=== Section Start ===

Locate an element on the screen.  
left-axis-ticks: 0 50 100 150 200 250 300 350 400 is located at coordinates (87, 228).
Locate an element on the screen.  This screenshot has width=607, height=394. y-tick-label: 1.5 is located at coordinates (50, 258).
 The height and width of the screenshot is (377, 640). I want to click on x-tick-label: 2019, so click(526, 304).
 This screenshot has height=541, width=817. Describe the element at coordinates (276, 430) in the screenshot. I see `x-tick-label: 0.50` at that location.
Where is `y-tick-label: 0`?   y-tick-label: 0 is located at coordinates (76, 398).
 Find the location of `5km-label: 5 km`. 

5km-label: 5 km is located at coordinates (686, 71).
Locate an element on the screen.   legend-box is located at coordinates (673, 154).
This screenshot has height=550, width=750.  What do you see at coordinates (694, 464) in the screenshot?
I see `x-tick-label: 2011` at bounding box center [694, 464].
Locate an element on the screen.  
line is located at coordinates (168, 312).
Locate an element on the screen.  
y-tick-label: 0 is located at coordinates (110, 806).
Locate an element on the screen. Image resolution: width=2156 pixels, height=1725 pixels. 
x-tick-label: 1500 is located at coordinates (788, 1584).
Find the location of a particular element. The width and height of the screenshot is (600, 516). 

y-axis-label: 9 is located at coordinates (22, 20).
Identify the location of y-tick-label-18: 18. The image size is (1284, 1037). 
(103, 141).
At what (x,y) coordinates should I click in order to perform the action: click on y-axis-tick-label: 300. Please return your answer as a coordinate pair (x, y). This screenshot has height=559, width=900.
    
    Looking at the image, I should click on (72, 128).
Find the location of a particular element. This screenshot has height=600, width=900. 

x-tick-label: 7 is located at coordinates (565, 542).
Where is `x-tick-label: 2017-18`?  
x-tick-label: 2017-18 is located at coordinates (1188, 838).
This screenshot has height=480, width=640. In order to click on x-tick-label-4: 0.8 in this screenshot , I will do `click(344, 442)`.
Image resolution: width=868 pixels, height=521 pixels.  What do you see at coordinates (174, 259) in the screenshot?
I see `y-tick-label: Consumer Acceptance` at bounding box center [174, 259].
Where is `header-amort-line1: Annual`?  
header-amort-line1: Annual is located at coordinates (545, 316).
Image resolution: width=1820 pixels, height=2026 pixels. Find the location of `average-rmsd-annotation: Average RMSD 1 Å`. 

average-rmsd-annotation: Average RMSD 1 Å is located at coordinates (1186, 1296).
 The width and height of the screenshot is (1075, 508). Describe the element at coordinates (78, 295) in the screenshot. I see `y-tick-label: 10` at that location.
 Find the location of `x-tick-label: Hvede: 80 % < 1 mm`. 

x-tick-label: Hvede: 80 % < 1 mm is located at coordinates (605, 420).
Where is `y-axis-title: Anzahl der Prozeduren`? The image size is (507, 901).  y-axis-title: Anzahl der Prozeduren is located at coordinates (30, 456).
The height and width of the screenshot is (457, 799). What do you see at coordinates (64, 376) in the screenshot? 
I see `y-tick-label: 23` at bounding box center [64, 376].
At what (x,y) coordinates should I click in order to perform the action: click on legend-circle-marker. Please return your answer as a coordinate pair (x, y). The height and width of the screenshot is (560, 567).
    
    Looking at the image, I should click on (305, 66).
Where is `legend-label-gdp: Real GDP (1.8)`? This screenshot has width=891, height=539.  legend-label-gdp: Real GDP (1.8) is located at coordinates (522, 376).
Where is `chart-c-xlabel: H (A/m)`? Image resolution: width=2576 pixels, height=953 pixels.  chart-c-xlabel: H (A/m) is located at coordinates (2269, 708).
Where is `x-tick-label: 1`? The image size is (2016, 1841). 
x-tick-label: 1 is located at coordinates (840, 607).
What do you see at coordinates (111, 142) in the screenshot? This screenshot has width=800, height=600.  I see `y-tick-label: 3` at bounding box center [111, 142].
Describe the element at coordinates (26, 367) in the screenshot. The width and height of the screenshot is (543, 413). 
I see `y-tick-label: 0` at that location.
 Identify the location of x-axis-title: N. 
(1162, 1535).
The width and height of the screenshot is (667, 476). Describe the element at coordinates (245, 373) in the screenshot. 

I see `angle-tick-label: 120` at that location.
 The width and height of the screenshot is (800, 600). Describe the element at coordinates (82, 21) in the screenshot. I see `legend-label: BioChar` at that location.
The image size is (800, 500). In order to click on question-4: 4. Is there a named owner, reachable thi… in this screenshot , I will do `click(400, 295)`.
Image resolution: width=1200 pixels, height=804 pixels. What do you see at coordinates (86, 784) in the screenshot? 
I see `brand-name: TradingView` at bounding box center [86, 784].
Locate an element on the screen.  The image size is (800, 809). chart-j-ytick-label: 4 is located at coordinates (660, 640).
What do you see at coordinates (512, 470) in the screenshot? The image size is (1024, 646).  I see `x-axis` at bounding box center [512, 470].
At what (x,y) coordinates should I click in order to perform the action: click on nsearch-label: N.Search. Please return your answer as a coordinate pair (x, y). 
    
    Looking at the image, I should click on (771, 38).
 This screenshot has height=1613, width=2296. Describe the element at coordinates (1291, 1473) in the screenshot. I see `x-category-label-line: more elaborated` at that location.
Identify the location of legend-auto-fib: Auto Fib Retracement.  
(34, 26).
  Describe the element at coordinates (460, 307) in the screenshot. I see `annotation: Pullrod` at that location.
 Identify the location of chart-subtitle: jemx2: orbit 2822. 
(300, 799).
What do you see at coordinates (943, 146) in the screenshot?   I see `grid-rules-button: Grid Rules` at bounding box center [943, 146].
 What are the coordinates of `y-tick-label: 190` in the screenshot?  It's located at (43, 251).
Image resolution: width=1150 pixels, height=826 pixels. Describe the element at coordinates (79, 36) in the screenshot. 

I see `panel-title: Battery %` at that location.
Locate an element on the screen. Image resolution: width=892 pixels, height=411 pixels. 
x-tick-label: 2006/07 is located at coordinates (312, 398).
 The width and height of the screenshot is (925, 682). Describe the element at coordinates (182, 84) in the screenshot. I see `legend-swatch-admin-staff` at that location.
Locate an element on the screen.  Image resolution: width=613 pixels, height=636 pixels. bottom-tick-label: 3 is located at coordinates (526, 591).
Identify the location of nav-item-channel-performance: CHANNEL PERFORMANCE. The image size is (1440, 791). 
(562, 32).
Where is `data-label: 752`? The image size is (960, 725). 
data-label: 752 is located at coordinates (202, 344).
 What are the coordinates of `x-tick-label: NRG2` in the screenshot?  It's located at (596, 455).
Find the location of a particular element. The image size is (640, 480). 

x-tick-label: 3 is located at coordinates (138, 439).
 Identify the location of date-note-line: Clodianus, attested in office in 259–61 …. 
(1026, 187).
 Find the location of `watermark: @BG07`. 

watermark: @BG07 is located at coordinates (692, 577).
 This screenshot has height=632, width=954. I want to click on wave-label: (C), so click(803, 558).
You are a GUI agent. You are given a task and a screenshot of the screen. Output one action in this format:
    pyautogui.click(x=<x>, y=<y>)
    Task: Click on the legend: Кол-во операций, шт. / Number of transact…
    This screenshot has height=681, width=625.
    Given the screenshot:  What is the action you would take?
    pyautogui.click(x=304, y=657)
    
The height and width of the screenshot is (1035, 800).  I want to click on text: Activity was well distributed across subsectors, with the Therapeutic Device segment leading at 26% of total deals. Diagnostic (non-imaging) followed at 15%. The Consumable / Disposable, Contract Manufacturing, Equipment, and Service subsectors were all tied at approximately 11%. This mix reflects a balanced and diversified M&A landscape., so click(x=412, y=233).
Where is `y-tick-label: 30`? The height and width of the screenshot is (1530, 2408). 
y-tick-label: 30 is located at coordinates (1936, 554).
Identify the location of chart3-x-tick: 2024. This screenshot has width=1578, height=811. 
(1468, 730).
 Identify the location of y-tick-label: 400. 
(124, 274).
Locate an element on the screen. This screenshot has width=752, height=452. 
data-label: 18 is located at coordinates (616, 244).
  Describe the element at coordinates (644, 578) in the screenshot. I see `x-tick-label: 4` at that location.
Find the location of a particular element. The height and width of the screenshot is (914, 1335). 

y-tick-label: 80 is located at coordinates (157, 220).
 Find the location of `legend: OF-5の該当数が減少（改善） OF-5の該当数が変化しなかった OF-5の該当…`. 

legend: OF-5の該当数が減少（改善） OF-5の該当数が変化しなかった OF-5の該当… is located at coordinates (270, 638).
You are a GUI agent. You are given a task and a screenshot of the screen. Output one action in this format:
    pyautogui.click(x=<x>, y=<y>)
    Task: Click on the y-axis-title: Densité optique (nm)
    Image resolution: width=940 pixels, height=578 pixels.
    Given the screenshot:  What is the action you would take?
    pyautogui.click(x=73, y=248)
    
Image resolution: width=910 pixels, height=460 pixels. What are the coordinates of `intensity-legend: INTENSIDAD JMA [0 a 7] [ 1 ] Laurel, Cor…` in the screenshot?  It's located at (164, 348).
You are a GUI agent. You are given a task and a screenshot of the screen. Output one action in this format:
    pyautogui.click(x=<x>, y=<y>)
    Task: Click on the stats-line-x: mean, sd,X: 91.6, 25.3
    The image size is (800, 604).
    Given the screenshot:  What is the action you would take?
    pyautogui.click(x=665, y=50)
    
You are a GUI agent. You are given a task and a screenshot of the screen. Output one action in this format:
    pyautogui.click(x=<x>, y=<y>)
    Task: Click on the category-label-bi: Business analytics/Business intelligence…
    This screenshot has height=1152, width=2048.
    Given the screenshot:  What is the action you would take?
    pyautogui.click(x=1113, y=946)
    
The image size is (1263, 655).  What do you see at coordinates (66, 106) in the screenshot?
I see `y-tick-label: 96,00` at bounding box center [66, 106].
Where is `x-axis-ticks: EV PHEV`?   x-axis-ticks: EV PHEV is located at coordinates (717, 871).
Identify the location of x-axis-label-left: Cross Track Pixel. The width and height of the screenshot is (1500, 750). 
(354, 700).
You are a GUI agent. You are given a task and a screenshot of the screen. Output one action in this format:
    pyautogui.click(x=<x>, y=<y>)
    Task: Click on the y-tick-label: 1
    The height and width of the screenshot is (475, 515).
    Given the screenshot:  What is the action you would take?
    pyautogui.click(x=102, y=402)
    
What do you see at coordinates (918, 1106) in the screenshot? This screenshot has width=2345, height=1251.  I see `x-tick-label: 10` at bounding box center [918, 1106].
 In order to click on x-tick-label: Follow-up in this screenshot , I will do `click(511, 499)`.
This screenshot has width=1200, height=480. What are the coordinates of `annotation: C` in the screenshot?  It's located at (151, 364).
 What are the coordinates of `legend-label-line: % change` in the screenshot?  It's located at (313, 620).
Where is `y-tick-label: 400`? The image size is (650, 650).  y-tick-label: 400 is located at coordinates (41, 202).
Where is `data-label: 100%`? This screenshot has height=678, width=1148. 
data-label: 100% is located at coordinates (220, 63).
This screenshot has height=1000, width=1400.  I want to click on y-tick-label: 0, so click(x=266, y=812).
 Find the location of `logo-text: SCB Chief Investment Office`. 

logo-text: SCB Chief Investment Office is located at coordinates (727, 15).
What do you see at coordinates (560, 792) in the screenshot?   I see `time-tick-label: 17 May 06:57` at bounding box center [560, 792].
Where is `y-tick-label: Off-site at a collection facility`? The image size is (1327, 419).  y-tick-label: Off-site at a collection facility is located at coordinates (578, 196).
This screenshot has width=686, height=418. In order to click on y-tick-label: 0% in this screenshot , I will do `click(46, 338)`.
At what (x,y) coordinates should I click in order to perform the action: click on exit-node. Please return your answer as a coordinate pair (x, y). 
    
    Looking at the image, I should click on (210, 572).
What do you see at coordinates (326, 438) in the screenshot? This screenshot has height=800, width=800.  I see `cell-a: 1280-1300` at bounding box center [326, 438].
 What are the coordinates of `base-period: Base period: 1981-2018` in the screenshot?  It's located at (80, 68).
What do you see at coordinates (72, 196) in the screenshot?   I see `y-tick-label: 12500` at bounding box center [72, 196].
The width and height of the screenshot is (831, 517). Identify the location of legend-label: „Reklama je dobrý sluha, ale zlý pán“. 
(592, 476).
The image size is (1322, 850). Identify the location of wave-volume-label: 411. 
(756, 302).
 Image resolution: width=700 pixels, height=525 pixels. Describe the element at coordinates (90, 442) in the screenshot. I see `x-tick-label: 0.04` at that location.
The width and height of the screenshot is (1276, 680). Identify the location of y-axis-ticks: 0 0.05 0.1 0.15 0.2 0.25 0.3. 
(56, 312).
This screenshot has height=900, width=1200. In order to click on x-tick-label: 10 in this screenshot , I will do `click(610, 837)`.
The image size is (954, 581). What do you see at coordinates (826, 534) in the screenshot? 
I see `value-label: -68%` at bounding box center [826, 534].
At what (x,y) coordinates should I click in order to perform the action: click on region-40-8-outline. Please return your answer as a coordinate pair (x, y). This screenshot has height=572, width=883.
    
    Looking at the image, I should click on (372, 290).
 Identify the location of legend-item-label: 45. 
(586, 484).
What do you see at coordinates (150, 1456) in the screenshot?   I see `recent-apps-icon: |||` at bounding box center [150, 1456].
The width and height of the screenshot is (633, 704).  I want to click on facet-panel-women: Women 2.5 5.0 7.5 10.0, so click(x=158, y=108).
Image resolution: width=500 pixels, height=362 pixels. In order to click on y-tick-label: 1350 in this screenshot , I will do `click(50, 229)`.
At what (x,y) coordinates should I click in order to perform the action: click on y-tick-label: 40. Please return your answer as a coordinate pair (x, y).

=== Section End ===

DESCRIPTION OF THE TASK: Reproduce the data starting at the line that contains "Image resolution: width=910" and ending at the line that contains "pyautogui.click(x=1113, y=946)", substituting "screen capture" for "screenshot" and leaving everything else unchanged.

RESULT OF THE TASK:
Image resolution: width=910 pixels, height=460 pixels. What are the coordinates of `intensity-legend: INTENSIDAD JMA [0 a 7] [ 1 ] Laurel, Cor…` in the screen capture?  It's located at (164, 348).
You are a GUI agent. You are given a task and a screen capture of the screen. Output one action in this format:
    pyautogui.click(x=<x>, y=<y>)
    Task: Click on the stats-line-x: mean, sd,X: 91.6, 25.3
    The image size is (800, 604).
    Given the screen capture:  What is the action you would take?
    pyautogui.click(x=665, y=50)
    
You are a GUI agent. You are given a task and a screen capture of the screen. Output one action in this format:
    pyautogui.click(x=<x>, y=<y>)
    Task: Click on the category-label-bi: Business analytics/Business intelligence…
    This screen capture has height=1152, width=2048.
    Given the screen capture:  What is the action you would take?
    pyautogui.click(x=1113, y=946)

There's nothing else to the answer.